** START OF Data to use **

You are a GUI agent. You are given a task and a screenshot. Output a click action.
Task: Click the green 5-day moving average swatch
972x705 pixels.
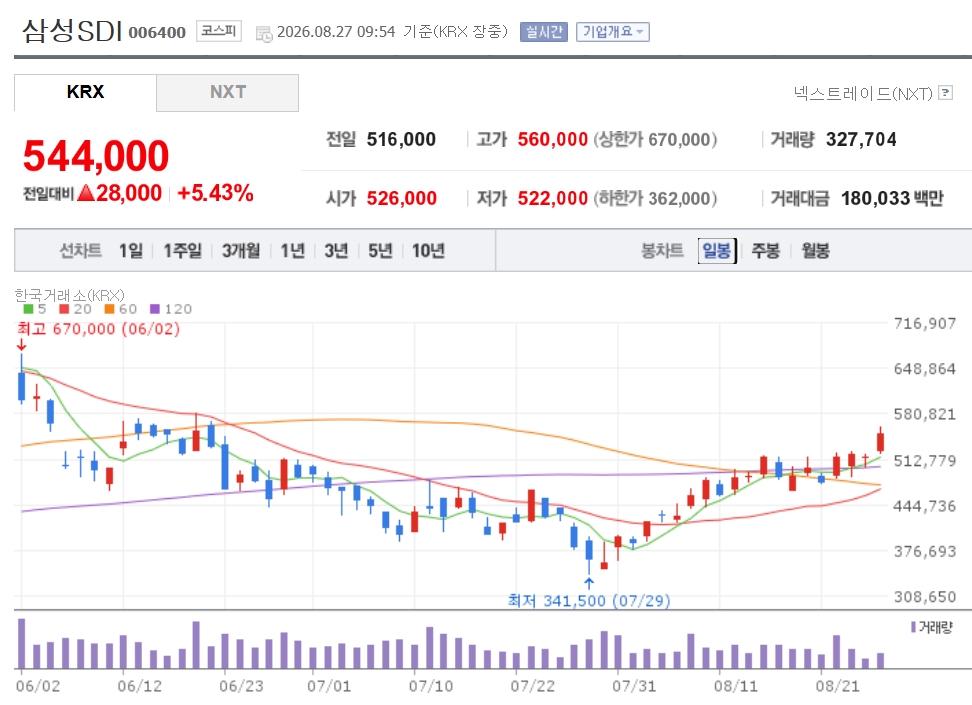click(x=28, y=309)
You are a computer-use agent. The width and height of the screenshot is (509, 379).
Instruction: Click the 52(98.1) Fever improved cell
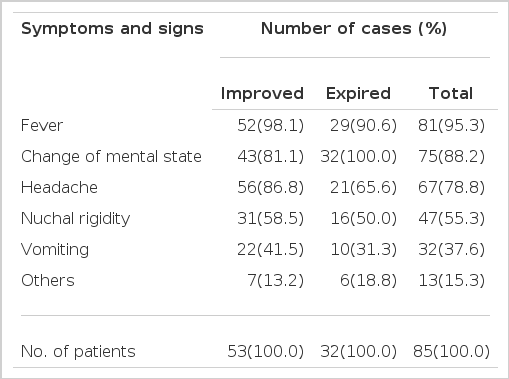pyautogui.click(x=270, y=126)
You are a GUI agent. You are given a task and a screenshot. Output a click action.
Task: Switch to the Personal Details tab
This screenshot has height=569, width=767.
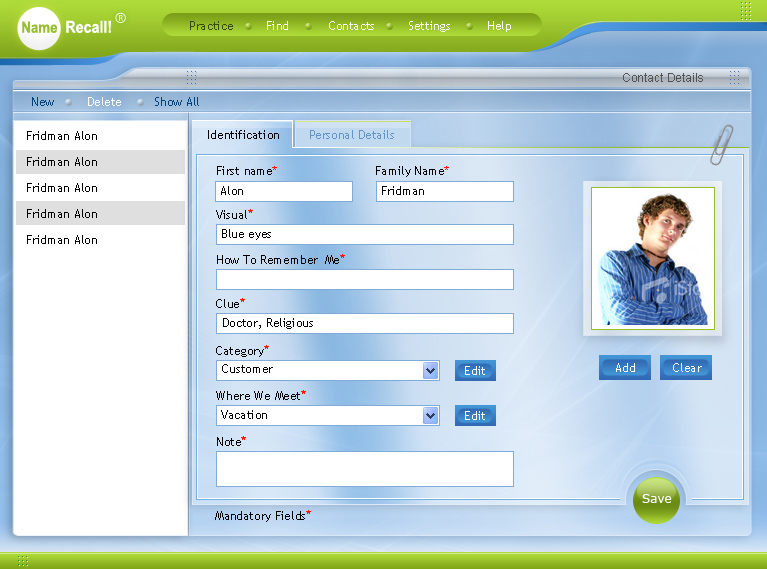click(351, 135)
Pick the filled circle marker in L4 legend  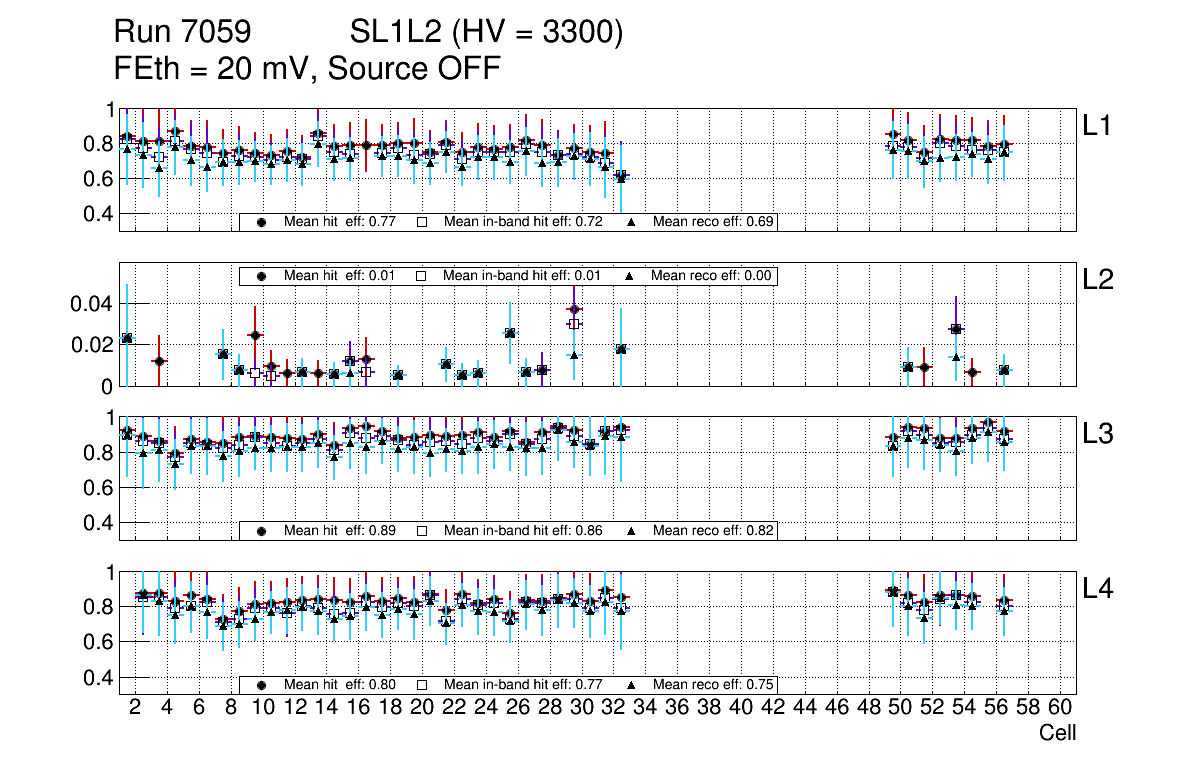pos(262,685)
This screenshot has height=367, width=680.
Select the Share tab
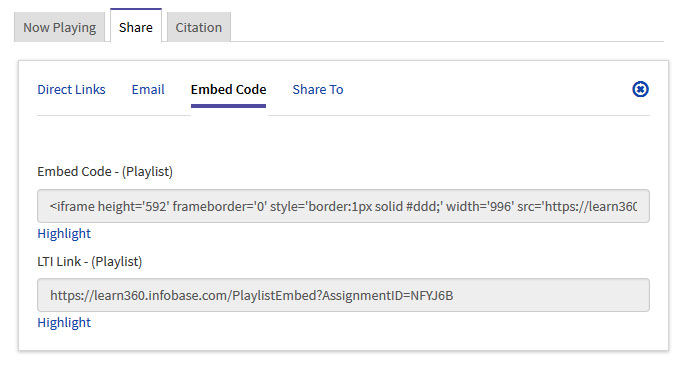pos(136,26)
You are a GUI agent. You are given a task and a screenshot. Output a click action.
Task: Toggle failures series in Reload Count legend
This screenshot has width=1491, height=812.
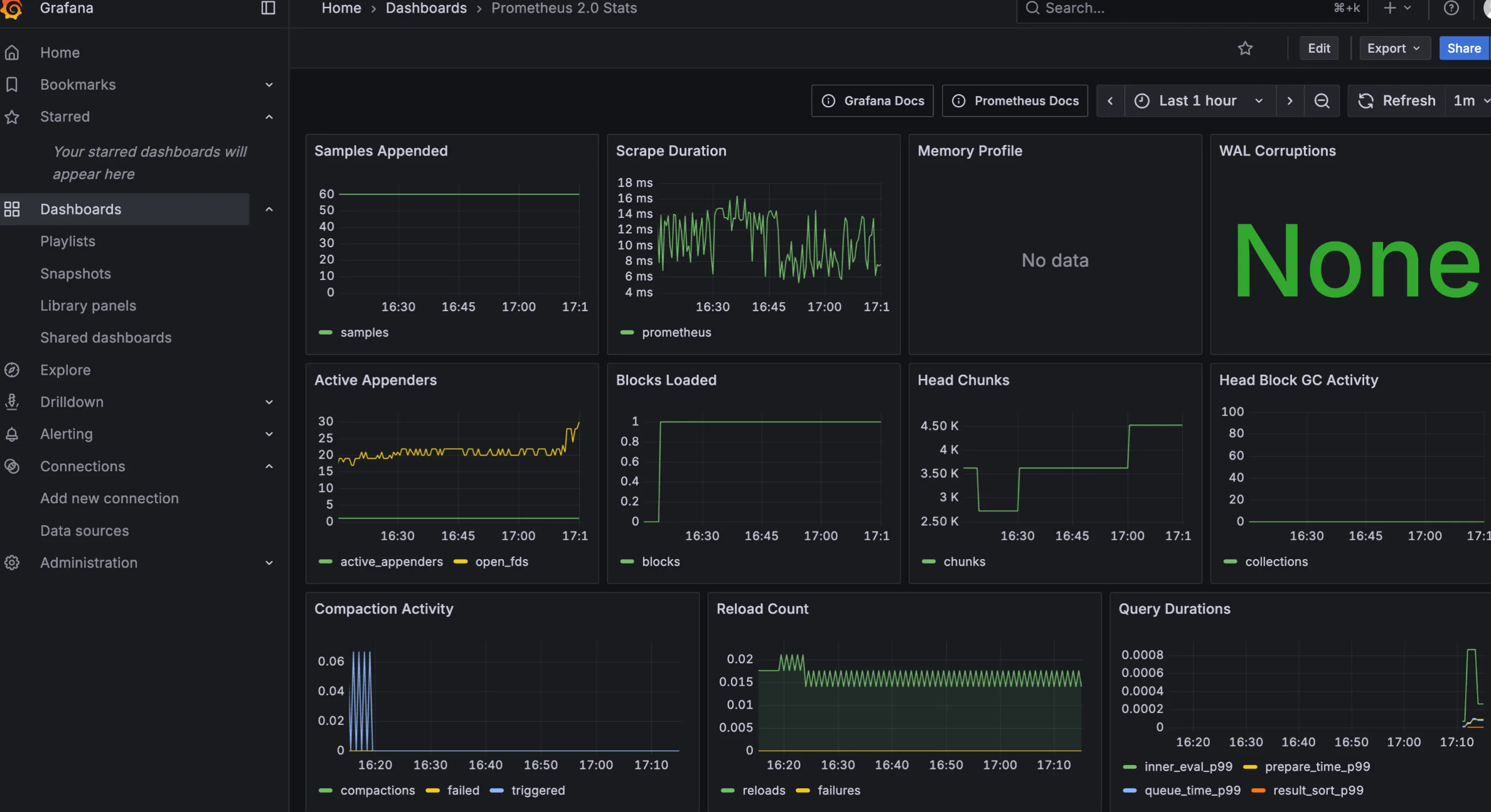pos(838,790)
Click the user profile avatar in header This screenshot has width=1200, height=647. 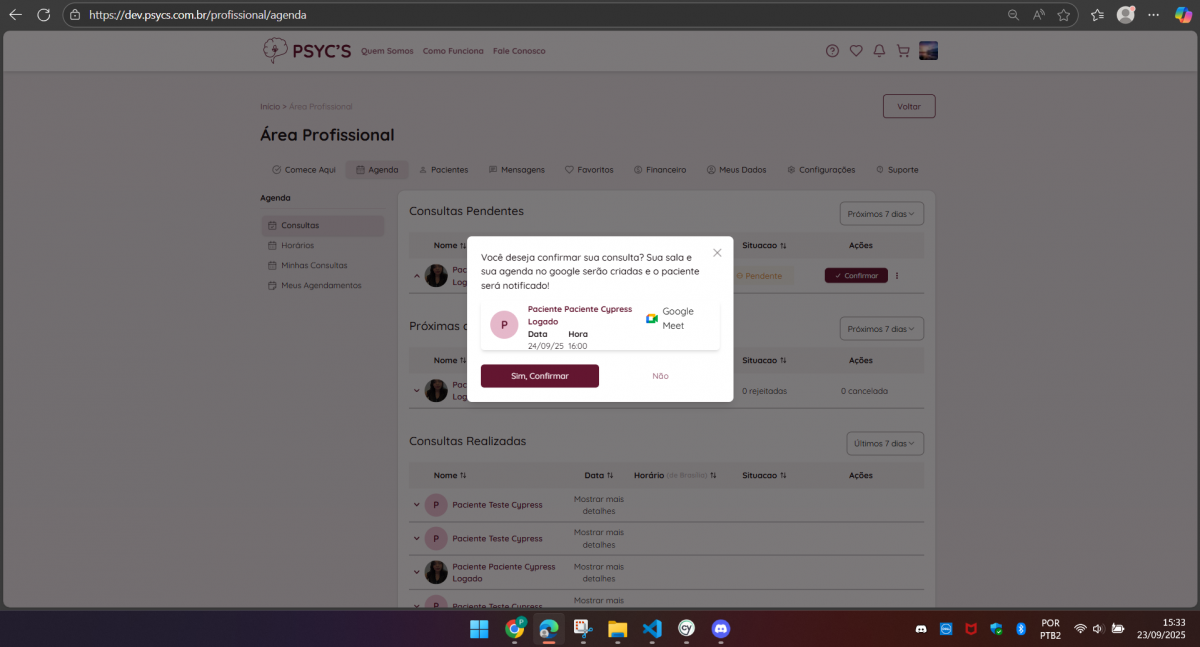click(928, 51)
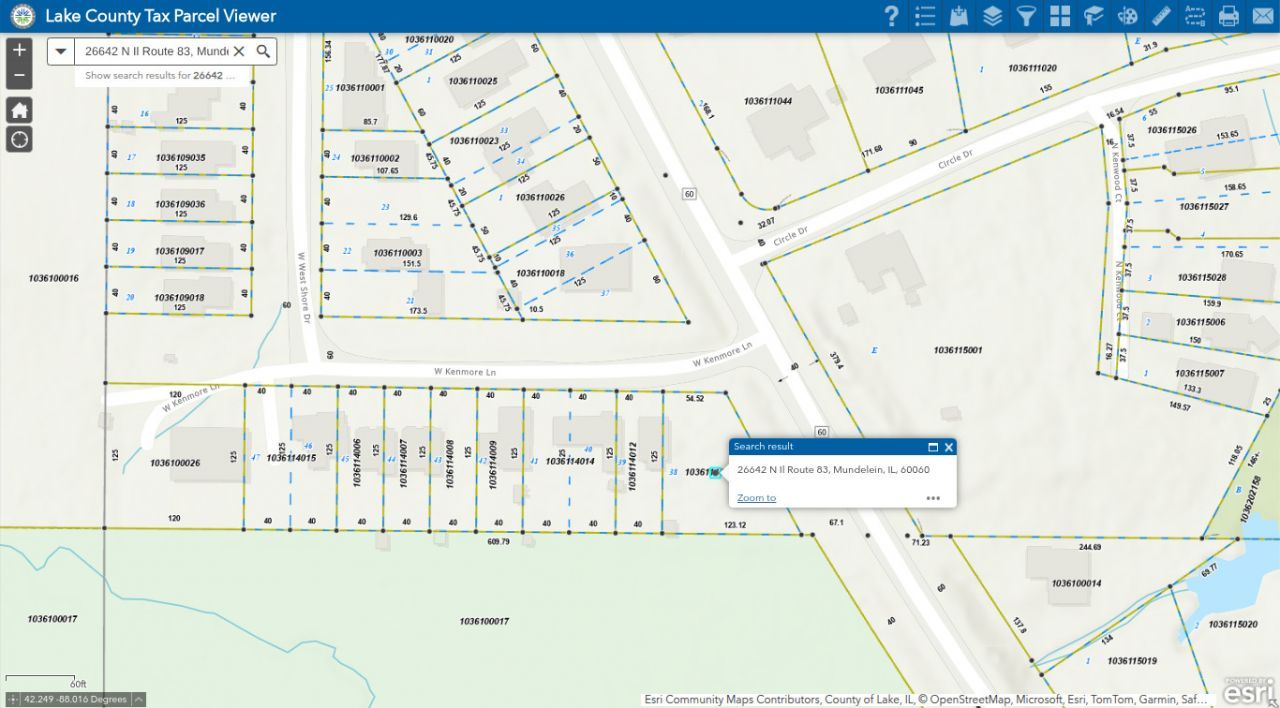The image size is (1280, 708).
Task: Clear the search box text
Action: (x=239, y=51)
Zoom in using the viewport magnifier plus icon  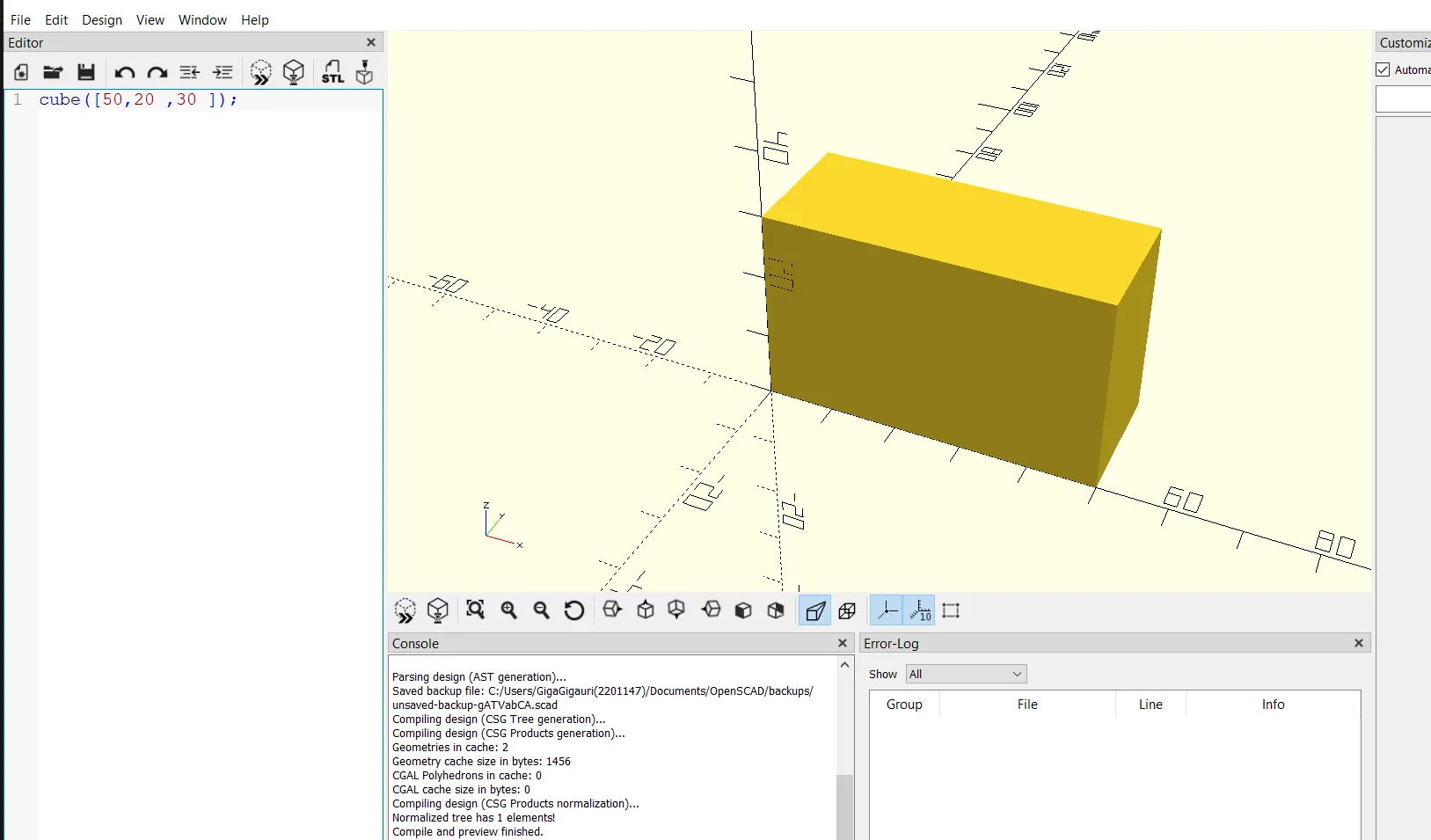click(509, 610)
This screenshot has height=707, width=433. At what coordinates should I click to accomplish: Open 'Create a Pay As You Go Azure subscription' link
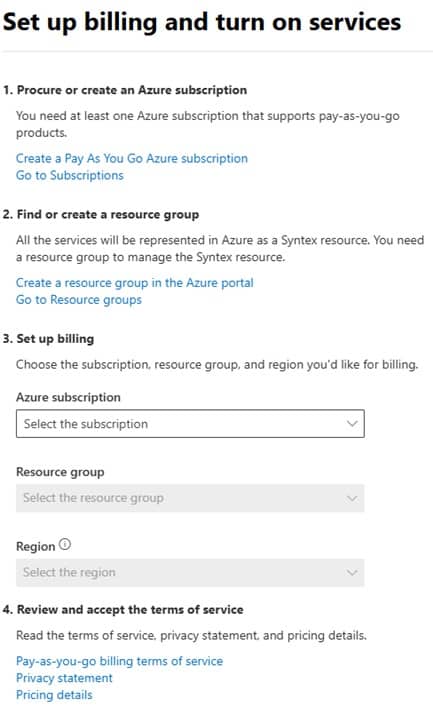[132, 159]
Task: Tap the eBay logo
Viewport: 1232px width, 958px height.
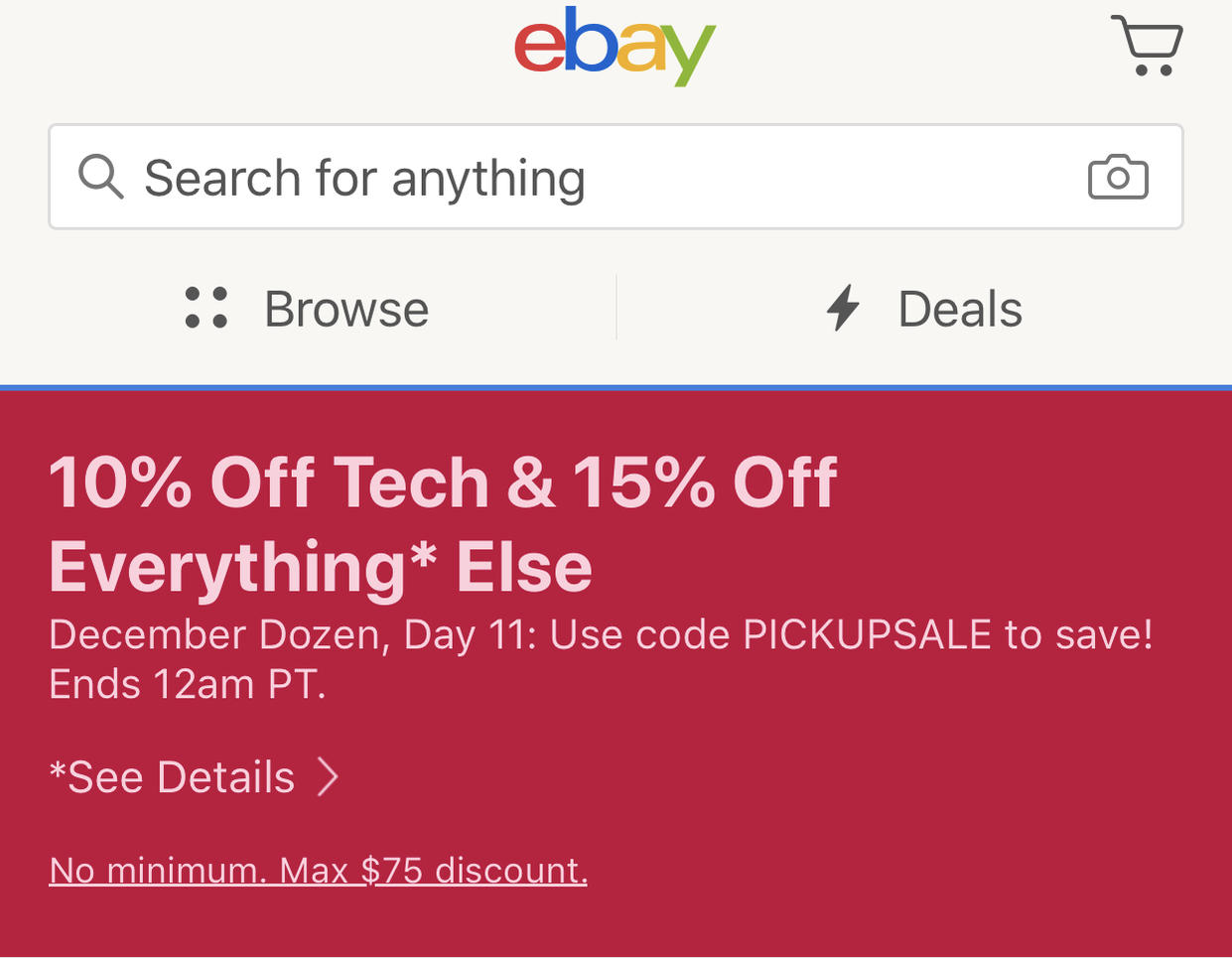Action: [x=615, y=45]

** END OF Data to use **

_Exercise description_
Starting at the beginning of the records and ending at the line that contains "click(351, 135)", reproduce every line exactly, with both ends included. Leave the pictures out of your answer.

_Result of this exercise_
You are a GUI agent. You are given a task and a screenshot. Output a click action.
Task: Click the green 5-day moving average swatch
972x705 pixels.
click(x=28, y=309)
You are a computer-use agent. The width and height of the screenshot is (509, 379).
Instruction: Click the 52(98.1) Fever improved cell
pyautogui.click(x=270, y=126)
You are a GUI agent. You are given a task and a screenshot. Output a click action.
Task: Switch to the Personal Details tab
This screenshot has height=569, width=767.
click(351, 135)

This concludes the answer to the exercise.